De nadere regels voor vergaderingen van de ministers van de lidstaten die de euro als munt hebben, worden vastgesteld in het protocol betreffende de Eurogroep.

Artikel 138
(oud artikel 111, lid 4. VEG)

1. Teneinde de positie van de euro in het internationaal monetair stelsel veilig te stellen, stelt de Raad op voorstel van de Commissie een besluit vast houdende de gemeenschappelijke standpunten in de bevoegde internationale financiële instellingen en conferenties over kwesties die voor de Economische en Monetaire Unie van bijzonder belang zijn. De Raad besluit na raadpleging van de Europese Centrale Bank.

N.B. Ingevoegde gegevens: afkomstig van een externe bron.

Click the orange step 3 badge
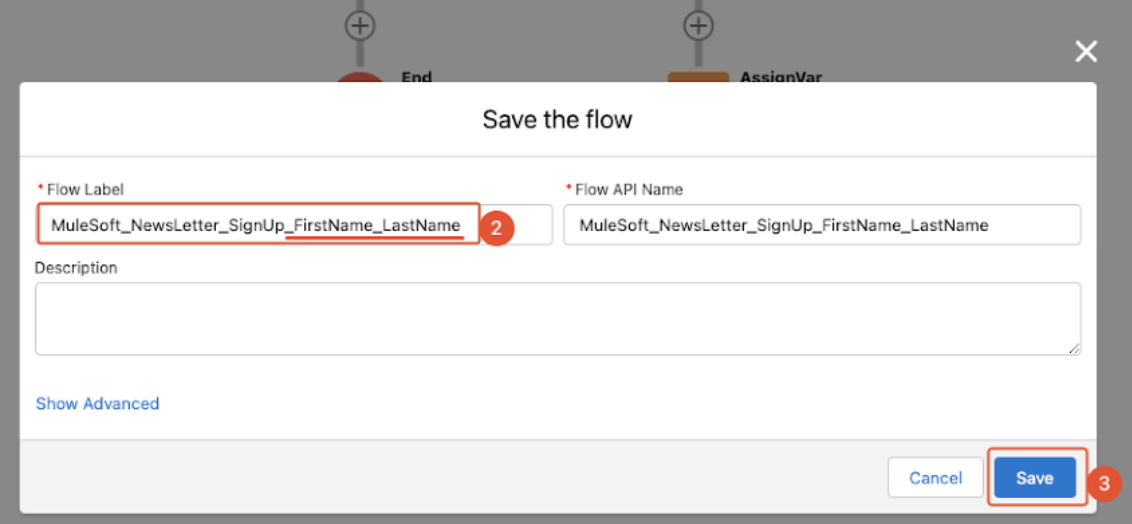Image resolution: width=1132 pixels, height=524 pixels. (1104, 485)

2. De Raad kan op voorstel van de Commissie passende maatregelen vaststellen met het oog op een gezamenlijke vertegenwoordiging in de internationale financiële instellingen en conferenties. De Raad besluit na raadpleging van de Europese Centrale Bank.

3. Met betrekking tot de in de leden 1 en 2 bedoelde maatregelen hebben alleen de leden van de Raad die lidstaten vertegenwoordigen welke de euro als munt hebben, stemrecht. De gekwalificeerde meerderheid van deze leden wordt bepaald overeenkomstig artikel 238, lid 3, onder a).

HOOFDSTUK 5
OVERGANGSBEPALINGEN


Artikel 139

1. De lidstaten ten aanzien waarvan de Raad niet heeft besloten dat zij voldoen aan de nodige voorwaarden voor de invoering van de euro, worden hierna „lidstaten die vallen onder een derogatie" genoemd.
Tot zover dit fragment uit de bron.